Closed Miles629 closed 1 year ago

Miles629 commented 1 year ago

Hi, @chungyiweng , the results of this work are really amazing! I'm very interested in this work and I prepare a custom video. I extract the frames and masks successfully and estimate SMPL, intrinsics, extrinsics by ROMP. Finally I run the train wild process successfully after many failures (haha).

I notice the mainly reasons of my failures are the mistakes of intrinsics and extrinsics. So I compared the differences between the two files (prepare_dataset.py wild and zjumocap ). I found some difference and I have some questions.

In zjumocap, the KRDT can be get directly from the dataset. Camera calibration by chessboard so that camera parameters are stable. The Rh and Th can be get directly from the dataset as well which represents the global_orient and the position of human in world coordinate. (my personal understanding, notice me if anything wrong)

In wild, the intrinsics and extrinsics are estimated with SMPL estimation (I use ROMP), as a result, the camera parameters are NOT stable.
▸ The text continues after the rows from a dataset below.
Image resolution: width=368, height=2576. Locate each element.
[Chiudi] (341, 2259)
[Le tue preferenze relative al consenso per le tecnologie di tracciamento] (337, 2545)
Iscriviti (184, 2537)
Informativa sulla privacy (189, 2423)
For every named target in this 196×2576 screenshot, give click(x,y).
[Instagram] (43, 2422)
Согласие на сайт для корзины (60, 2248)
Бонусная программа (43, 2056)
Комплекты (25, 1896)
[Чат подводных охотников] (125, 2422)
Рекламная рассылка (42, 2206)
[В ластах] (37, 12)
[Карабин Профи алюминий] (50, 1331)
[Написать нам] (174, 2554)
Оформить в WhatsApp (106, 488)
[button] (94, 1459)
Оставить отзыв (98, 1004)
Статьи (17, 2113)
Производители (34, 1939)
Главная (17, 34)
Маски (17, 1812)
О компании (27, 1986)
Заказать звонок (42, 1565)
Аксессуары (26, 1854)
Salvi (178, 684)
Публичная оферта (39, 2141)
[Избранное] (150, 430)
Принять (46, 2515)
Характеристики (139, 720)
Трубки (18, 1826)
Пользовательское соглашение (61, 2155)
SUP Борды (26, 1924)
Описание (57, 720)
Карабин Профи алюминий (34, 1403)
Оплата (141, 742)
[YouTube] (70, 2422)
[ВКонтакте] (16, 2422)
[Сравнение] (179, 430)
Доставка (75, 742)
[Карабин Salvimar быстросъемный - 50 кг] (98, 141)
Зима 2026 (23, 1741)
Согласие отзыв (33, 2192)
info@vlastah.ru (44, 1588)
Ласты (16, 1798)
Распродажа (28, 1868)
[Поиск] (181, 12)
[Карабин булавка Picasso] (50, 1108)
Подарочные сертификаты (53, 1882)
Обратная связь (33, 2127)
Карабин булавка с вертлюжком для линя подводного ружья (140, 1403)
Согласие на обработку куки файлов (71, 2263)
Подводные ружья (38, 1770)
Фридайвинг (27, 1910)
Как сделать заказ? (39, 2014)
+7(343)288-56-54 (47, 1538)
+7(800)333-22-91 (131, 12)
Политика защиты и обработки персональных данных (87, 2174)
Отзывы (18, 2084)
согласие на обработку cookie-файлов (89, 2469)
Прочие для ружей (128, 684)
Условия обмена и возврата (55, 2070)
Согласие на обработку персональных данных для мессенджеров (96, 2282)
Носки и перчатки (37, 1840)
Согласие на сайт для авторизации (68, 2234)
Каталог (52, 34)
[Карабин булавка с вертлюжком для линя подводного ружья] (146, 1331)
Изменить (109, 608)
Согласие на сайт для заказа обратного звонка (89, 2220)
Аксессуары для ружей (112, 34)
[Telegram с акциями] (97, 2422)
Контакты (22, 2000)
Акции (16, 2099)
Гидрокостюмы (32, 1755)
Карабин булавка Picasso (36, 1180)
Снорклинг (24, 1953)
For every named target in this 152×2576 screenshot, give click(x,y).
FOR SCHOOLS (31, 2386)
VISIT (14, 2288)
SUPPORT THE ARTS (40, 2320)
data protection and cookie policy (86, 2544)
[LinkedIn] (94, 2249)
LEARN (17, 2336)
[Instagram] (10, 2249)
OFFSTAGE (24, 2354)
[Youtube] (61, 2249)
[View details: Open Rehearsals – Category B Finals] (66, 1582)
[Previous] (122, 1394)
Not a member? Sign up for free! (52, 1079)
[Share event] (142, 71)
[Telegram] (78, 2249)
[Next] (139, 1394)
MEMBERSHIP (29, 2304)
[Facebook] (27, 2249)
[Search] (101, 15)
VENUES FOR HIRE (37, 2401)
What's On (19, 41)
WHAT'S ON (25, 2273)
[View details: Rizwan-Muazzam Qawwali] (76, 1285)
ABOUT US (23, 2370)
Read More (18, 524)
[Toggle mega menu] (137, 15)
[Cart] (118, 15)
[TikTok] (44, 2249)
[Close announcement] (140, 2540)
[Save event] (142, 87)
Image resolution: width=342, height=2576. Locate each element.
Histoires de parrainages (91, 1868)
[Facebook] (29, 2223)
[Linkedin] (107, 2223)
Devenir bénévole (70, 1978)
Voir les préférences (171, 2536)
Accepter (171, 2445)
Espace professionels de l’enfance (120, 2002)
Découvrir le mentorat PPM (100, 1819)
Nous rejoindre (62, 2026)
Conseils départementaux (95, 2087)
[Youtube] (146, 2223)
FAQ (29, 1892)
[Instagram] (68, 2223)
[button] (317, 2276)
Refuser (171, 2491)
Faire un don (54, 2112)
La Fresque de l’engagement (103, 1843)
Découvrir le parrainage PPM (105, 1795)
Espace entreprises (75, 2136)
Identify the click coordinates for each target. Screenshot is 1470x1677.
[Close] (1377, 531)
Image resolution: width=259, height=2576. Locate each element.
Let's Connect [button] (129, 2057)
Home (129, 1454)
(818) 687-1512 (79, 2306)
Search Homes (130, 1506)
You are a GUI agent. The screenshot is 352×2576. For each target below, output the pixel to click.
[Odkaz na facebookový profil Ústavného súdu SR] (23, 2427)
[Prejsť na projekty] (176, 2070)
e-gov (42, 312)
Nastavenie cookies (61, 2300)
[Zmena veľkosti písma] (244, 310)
I chat with the author of ROMP and know that the output camtrans is the position of a person in camera space. I use the camtrans as the T, and R is [[100][010][001]]. Rh = poses[:3].copy() which is global_orient same as Rh in zjumocap. But Th:

pelvis_pos = tpose_joints[0].copy()
Th = pelvis_pos

Th seems to be the coordinates of root in canonical pose, which is different with Th in zjumocap (my understanding might be wrong, please notice it out if I'm wrong).

I'm curious about how two different meaning of inputs are used in the code.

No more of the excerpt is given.